> [What to work on]:
The entries that follow need to be retyped verbatim.

[Collected data]
↓

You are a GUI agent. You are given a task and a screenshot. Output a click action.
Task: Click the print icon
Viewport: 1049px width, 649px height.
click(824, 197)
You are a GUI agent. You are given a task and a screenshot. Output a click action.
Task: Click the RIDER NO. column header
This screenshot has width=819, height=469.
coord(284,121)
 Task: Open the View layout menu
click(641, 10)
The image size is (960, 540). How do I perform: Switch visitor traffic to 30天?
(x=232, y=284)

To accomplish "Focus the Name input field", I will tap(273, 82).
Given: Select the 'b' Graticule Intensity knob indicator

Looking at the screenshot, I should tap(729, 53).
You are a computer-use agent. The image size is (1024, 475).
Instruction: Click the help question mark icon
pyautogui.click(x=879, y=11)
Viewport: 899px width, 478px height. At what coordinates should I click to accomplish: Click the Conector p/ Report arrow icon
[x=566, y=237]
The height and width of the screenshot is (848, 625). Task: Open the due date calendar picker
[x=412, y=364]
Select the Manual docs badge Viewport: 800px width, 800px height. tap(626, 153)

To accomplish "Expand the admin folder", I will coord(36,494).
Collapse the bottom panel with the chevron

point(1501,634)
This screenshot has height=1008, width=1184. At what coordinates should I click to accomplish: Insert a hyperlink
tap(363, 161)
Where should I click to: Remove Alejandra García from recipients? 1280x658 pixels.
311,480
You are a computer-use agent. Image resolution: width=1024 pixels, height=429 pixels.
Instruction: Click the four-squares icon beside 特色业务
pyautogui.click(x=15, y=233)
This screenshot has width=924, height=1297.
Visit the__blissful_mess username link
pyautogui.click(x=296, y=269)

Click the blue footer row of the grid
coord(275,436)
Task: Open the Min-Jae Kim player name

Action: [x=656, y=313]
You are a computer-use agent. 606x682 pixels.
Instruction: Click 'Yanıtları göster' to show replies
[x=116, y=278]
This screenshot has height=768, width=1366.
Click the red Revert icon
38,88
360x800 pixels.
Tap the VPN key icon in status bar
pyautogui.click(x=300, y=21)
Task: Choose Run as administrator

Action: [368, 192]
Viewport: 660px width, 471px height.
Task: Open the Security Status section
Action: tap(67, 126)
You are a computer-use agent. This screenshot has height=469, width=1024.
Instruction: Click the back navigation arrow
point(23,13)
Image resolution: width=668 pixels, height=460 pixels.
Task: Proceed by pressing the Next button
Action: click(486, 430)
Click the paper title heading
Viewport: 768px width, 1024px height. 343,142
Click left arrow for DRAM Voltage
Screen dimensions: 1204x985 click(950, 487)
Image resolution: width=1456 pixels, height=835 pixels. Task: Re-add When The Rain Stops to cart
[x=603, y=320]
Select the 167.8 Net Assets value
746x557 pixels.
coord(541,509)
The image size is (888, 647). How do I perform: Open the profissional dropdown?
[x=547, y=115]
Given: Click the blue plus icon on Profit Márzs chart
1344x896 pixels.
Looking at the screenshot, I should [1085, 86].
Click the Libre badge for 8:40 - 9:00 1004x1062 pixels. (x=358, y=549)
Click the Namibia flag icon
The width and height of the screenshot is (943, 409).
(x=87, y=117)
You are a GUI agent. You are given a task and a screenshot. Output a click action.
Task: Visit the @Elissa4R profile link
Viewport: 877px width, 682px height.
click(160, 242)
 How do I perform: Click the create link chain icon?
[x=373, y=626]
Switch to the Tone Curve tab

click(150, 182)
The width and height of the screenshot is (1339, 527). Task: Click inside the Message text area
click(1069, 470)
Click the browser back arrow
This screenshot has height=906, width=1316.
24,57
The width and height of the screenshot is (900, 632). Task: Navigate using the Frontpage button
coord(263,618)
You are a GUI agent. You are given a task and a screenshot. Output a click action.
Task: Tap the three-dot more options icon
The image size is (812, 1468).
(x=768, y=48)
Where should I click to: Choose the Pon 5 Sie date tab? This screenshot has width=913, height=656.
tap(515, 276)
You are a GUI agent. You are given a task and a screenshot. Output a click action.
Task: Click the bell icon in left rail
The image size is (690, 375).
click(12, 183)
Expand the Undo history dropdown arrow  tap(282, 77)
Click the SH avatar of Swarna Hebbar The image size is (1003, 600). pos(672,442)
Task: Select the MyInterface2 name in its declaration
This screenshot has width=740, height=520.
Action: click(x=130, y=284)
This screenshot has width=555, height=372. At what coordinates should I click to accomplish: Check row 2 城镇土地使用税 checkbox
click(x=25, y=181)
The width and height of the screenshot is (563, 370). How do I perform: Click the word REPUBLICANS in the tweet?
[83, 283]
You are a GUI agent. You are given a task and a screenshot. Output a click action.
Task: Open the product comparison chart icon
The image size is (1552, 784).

↑

> [Finished task]:
You are a GUI agent. You are given a task and a screenshot. Output a click action.
Task: Click the print icon
Viewport: 1049px width, 649px height.
click(824, 197)
You are a GUI agent. You are given a task and a screenshot. Output a click action.
Task: Click the RIDER NO. column header
This screenshot has width=819, height=469.
coord(284,121)
 Task: Open the View layout menu
click(641, 10)
The image size is (960, 540). How do I perform: Switch visitor traffic to 30天?
(x=232, y=284)

To accomplish "Focus the Name input field", I will tap(273, 82).
Given: Select the 'b' Graticule Intensity knob indicator

Looking at the screenshot, I should tap(729, 53).
You are a computer-use agent. The image size is (1024, 475).
Instruction: Click the help question mark icon
pyautogui.click(x=879, y=11)
Viewport: 899px width, 478px height. At what coordinates should I click to accomplish: Click the Conector p/ Report arrow icon
[x=566, y=237]
The height and width of the screenshot is (848, 625). Task: Open the due date calendar picker
[x=412, y=364]
Select the Manual docs badge Viewport: 800px width, 800px height. tap(626, 153)

To accomplish "Expand the admin folder", I will coord(36,494).
Collapse the bottom panel with the chevron

point(1501,634)
This screenshot has height=1008, width=1184. At what coordinates should I click to accomplish: Insert a hyperlink
tap(363, 161)
Where should I click to: Remove Alejandra García from recipients? 1280x658 pixels.
311,480
You are a computer-use agent. Image resolution: width=1024 pixels, height=429 pixels.
Instruction: Click the four-squares icon beside 特色业务
pyautogui.click(x=15, y=233)
This screenshot has width=924, height=1297.
Visit the__blissful_mess username link
pyautogui.click(x=296, y=269)

Click the blue footer row of the grid
coord(275,436)
Task: Open the Min-Jae Kim player name

Action: [x=656, y=313]
You are a computer-use agent. 606x682 pixels.
Instruction: Click 'Yanıtları göster' to show replies
[x=116, y=278]
This screenshot has height=768, width=1366.
Click the red Revert icon
38,88
360x800 pixels.
Tap the VPN key icon in status bar
pyautogui.click(x=300, y=21)
Task: Choose Run as administrator

Action: [368, 192]
Viewport: 660px width, 471px height.
Task: Open the Security Status section
Action: tap(67, 126)
You are a computer-use agent. This screenshot has height=469, width=1024.
Instruction: Click the back navigation arrow
point(23,13)
Image resolution: width=668 pixels, height=460 pixels.
Task: Proceed by pressing the Next button
Action: click(486, 430)
Click the paper title heading
Viewport: 768px width, 1024px height. 343,142
Click left arrow for DRAM Voltage
Screen dimensions: 1204x985 click(950, 487)
Image resolution: width=1456 pixels, height=835 pixels. Task: Re-add When The Rain Stops to cart
[x=603, y=320]
Select the 167.8 Net Assets value
746x557 pixels.
coord(541,509)
The image size is (888, 647). How do I perform: Open the profissional dropdown?
[x=547, y=115]
Given: Click the blue plus icon on Profit Márzs chart
1344x896 pixels.
Looking at the screenshot, I should [1085, 86].
Click the Libre badge for 8:40 - 9:00 1004x1062 pixels. (x=358, y=549)
Click the Namibia flag icon
The width and height of the screenshot is (943, 409).
(x=87, y=117)
You are a GUI agent. You are given a task and a screenshot. Output a click action.
Task: Visit the @Elissa4R profile link
Viewport: 877px width, 682px height.
click(160, 242)
 How do I perform: Click the create link chain icon?
[x=373, y=626]
Switch to the Tone Curve tab

click(150, 182)
The width and height of the screenshot is (1339, 527). Task: Click inside the Message text area
click(1069, 470)
Click the browser back arrow
This screenshot has height=906, width=1316.
24,57
The width and height of the screenshot is (900, 632). Task: Navigate using the Frontpage button
coord(263,618)
You are a GUI agent. You are given a task and a screenshot. Output a click action.
Task: Tap the three-dot more options icon
The image size is (812, 1468).
(x=768, y=48)
Where should I click to: Choose the Pon 5 Sie date tab? This screenshot has width=913, height=656.
tap(515, 276)
You are a GUI agent. You are given a task and a screenshot. Output a click action.
Task: Click the bell icon in left rail
The image size is (690, 375).
click(12, 183)
Expand the Undo history dropdown arrow  tap(282, 77)
Click the SH avatar of Swarna Hebbar The image size is (1003, 600). pos(672,442)
Task: Select the MyInterface2 name in its declaration
This screenshot has width=740, height=520.
Action: click(x=130, y=284)
This screenshot has width=555, height=372. At what coordinates should I click to accomplish: Check row 2 城镇土地使用税 checkbox
click(x=25, y=181)
The width and height of the screenshot is (563, 370). How do I perform: Click the word REPUBLICANS in the tweet?
[83, 283]
You are a GUI agent. You are given a task and a screenshot. Output a click action.
Task: Open the product comparison chart icon
The image size is (1552, 784).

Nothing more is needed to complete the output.